Newcastle disease in cormorants

In 1992, mortality, estimated in the thousands, due to Newcastle Disease (ND), which is caused by Avian Paramyxovirus-1 (PMV-1), occurred in colonies of double-crested cormorants on the Great Lakes. This was part of a panzootic that affected cormorant and pelican colonies from northern Alberta through the prairies and Great Lakes to the St. Lawrence River. No epizootics have occurred in Ontario since, but PMV-1 was isolated from cormorants and a caspian tern (Hydroprogie caspia) with neurological signs in August, 1995 [CCWHC Newsletter, Vol. 3 (3)]. In late August, 1996, cormorants unable to fly and with leg paralysis, were brought to wildlife rehabilitation clinics in Bowmanville and Sarnia and subsequently submitted to the CCWHC laboratory in Guelph. Necropsies were conducted and tissues were sent to the avian virology laboratory of the OMAFRA for virus isolation.
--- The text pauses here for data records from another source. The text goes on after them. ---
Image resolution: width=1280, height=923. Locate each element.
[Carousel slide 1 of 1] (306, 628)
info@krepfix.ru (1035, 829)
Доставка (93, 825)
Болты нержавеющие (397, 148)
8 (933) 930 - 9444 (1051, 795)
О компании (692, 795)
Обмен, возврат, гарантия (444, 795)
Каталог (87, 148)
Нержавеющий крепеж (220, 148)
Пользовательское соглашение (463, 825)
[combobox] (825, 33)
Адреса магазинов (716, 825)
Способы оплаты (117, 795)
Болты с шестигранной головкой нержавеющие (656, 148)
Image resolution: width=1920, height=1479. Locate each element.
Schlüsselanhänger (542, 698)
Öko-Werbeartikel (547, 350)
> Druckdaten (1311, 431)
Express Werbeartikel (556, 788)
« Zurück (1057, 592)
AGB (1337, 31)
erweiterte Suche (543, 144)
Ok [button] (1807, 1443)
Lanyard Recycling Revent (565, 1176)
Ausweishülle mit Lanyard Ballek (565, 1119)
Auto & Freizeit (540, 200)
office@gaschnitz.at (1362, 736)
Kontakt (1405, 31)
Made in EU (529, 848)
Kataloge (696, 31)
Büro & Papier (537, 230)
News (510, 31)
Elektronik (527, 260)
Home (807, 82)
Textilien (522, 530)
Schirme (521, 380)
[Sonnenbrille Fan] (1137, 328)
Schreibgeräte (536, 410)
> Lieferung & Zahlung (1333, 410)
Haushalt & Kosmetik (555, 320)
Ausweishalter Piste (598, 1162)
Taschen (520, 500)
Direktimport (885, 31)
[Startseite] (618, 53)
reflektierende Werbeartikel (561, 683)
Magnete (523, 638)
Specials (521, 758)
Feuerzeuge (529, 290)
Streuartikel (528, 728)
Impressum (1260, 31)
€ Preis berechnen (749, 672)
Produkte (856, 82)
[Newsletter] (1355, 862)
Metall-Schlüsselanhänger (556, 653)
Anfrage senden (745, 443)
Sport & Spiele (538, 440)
The bird brought to the Avicare centre in Bowmanville was from the Presqu'ile colony at the eastern end of Lake Ontario, a colony in which affected birds were detected in 1995. PMV-1 was isolated from brain and kidney of this bird. Agriculture and Agri-Food Canada has treated this isolate as positive for ND, placing this facility under quarantine. The colony of origin for the bird sent from Sarnia is not known but PMV-1 has been isolated from it as well, and identified as ND. Both birds were found late in the summer, after juvenile birds had dispersed from the colonies. Large-scale mortality has not been detected on any of the colonies monitored by the Canadian Wildlife Service, and these birds presumably represent survivors of the disease that have been left with neurological impairment. Surveillance for ND has been achieved by a co-operative effort of biologists, rehabilitators, OMAFRA, CCWHC and Agriculture and Agri-Food Canada. (Doug Campbell - CCWHC Ontario Region; Doug Key, Avian Virology Laboratory, VLS).